- _TASK_
Rewrite the listing from the line with "Open Project panel settings gear" to its last line, both included, keeping the requests as they are. Offset every coordinate in the answers by adding 74.

- _DATA SUPPLIED_
════════════════════

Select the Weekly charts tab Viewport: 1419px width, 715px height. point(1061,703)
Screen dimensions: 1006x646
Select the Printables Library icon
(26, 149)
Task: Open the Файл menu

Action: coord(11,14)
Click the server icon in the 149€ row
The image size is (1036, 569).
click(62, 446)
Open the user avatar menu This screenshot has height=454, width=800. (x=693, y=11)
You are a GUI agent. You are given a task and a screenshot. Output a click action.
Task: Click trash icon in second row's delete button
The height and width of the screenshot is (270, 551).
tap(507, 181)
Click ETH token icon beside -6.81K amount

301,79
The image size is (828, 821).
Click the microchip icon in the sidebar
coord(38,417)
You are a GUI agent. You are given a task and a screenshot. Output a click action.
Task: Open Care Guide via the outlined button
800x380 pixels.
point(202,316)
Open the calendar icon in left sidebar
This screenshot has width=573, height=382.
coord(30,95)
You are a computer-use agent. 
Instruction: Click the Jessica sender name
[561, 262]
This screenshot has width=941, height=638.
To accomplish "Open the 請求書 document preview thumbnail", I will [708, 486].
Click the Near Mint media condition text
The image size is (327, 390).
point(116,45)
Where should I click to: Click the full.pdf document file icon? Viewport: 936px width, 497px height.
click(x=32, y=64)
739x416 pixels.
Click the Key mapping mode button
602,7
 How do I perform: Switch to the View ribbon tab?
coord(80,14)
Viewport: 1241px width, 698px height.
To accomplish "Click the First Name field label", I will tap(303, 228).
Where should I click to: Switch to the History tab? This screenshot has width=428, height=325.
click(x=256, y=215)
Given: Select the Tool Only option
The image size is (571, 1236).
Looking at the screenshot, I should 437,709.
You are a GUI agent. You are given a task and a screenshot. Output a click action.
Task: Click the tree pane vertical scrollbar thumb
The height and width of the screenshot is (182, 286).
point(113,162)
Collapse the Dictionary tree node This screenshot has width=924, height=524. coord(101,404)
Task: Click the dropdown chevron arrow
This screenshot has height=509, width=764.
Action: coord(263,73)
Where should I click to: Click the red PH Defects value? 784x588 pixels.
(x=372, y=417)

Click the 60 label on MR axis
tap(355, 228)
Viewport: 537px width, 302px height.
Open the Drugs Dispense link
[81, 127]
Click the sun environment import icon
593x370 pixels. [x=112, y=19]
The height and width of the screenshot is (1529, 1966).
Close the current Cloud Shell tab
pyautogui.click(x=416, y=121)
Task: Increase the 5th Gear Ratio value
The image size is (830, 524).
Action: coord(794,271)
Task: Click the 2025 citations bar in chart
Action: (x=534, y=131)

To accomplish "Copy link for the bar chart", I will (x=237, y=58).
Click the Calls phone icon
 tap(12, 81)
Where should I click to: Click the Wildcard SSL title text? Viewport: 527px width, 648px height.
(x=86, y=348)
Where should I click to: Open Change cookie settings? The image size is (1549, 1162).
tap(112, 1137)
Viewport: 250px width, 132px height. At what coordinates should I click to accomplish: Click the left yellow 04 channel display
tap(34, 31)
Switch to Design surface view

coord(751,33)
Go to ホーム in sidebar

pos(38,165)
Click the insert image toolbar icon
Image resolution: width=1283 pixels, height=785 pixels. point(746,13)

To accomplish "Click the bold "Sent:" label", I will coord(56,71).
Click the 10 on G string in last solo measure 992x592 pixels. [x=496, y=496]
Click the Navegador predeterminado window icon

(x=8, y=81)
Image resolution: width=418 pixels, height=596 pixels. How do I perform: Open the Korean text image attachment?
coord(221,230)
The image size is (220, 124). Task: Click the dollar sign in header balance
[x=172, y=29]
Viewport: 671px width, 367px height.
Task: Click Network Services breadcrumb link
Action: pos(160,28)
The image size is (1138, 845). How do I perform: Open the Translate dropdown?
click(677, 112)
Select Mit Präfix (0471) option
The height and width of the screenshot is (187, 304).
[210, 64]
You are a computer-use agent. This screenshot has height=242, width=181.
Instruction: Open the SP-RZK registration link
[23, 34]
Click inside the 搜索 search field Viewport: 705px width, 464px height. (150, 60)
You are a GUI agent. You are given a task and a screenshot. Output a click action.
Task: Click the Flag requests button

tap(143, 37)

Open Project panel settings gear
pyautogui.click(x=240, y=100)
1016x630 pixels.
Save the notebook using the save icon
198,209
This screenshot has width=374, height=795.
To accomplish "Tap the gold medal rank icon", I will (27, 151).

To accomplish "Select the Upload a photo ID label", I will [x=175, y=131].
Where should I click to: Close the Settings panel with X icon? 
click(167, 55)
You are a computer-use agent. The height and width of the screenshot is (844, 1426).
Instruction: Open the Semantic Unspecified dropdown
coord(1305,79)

════════════════════

- _SOLUTION FOR THIS TASK_
Open Project panel settings gear
pyautogui.click(x=314, y=174)
1016x630 pixels.
Save the notebook using the save icon
272,283
This screenshot has width=374, height=795.
To accomplish "Tap the gold medal rank icon", I will (101, 225).

To accomplish "Select the Upload a photo ID label", I will [x=249, y=205].
Where should I click to: Close the Settings panel with X icon? 
click(241, 129)
You are a computer-use agent. The height and width of the screenshot is (844, 1426).
Instruction: Open the Semantic Unspecified dropdown
coord(1379,153)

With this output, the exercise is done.